S. Sankaranarayanan, tradutor da recensão da Caxemira, introduziu os substantivos “nascimento” e “destruição”, bem como o verbo “acontece”. Este verso aparece na passagem II.17 na recensão da Caxemira, sem diferença na redação sânscrita com a recensão comum (Belvalkar, 1941: 30), ao invés da II.16 da recensão comum: “O nascimento (ou existência) não acontece ao que é inexistente; e a destruição (ou inexistência) ao que é existente” (Sankaranarayanan, 1985: 22).

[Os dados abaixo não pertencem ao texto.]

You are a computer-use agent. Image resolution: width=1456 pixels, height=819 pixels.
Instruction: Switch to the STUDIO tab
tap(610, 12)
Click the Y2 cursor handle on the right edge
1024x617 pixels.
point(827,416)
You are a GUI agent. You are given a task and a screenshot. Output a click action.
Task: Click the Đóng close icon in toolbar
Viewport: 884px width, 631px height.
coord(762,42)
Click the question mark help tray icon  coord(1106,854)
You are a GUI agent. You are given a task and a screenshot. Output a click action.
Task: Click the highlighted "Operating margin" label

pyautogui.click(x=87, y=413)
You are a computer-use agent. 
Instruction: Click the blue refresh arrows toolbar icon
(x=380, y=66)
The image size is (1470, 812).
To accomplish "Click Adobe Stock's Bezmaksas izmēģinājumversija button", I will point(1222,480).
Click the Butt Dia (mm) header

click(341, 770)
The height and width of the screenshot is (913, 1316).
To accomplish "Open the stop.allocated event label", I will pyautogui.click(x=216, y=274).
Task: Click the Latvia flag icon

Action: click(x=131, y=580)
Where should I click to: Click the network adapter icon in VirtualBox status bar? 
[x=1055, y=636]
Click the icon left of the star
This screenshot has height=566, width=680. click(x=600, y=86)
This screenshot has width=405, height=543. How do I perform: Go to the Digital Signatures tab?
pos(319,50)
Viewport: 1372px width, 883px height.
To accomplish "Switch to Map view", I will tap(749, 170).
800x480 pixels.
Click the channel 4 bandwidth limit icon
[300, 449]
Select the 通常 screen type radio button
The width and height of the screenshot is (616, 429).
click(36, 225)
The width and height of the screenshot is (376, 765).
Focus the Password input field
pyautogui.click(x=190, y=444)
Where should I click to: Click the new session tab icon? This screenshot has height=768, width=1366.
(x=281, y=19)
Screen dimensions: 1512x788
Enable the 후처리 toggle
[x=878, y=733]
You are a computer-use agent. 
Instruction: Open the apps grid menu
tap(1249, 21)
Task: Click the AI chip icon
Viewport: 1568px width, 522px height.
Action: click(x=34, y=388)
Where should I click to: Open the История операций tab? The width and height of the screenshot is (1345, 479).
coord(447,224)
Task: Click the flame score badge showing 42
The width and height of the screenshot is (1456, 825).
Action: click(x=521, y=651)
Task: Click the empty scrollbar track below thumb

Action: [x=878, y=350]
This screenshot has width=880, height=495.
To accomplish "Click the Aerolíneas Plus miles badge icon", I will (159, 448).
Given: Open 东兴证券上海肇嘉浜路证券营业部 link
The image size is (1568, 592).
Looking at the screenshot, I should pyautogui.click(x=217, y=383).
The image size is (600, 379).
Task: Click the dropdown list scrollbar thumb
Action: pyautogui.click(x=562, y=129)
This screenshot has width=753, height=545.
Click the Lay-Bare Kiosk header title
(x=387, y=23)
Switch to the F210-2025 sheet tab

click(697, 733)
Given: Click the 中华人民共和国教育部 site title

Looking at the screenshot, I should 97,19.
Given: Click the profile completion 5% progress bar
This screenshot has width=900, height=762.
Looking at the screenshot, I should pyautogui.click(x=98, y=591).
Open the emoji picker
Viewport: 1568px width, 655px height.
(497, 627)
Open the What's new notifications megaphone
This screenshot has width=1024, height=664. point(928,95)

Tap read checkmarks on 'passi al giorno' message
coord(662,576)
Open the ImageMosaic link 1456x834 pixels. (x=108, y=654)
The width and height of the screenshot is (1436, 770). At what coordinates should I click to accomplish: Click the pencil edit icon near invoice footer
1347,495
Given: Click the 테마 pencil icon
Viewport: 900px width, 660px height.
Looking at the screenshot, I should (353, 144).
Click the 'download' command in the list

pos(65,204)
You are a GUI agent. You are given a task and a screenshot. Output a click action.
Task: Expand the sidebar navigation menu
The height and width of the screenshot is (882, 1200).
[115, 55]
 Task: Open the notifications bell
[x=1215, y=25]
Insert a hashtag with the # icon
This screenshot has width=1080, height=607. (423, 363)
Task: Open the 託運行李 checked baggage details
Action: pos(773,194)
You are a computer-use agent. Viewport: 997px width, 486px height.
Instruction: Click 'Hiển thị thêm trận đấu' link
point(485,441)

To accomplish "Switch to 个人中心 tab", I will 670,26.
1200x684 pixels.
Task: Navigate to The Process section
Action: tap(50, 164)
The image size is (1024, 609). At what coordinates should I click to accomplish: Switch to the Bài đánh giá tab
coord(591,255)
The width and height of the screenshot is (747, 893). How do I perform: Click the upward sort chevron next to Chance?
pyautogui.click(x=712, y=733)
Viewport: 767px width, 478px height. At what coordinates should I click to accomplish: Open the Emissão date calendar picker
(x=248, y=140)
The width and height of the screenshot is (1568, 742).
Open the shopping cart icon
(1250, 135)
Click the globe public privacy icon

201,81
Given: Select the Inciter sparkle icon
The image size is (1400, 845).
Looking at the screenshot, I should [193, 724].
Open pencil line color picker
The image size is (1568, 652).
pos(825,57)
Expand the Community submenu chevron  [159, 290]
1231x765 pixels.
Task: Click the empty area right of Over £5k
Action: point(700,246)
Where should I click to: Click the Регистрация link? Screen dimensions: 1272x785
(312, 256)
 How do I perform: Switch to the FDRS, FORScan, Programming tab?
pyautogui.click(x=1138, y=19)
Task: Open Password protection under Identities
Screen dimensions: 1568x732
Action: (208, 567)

            Mais digressiva é a tradução de Bhaktivedanta A. C. Prabhupada: “… o inexistente (o corpo material) não há duração e do eterno (a alma) não há mudança” (Prabhupada, 2004: 116-7).

            Winthrop Sargeant traduziu o verbo विद्यते (vidyate) por “é considerado, é julgado” e sua tradução resultou assim: “É considerado que o irreal não tem ser; é considerado que não há não-ser do real” (Sargeant, 2009: 101).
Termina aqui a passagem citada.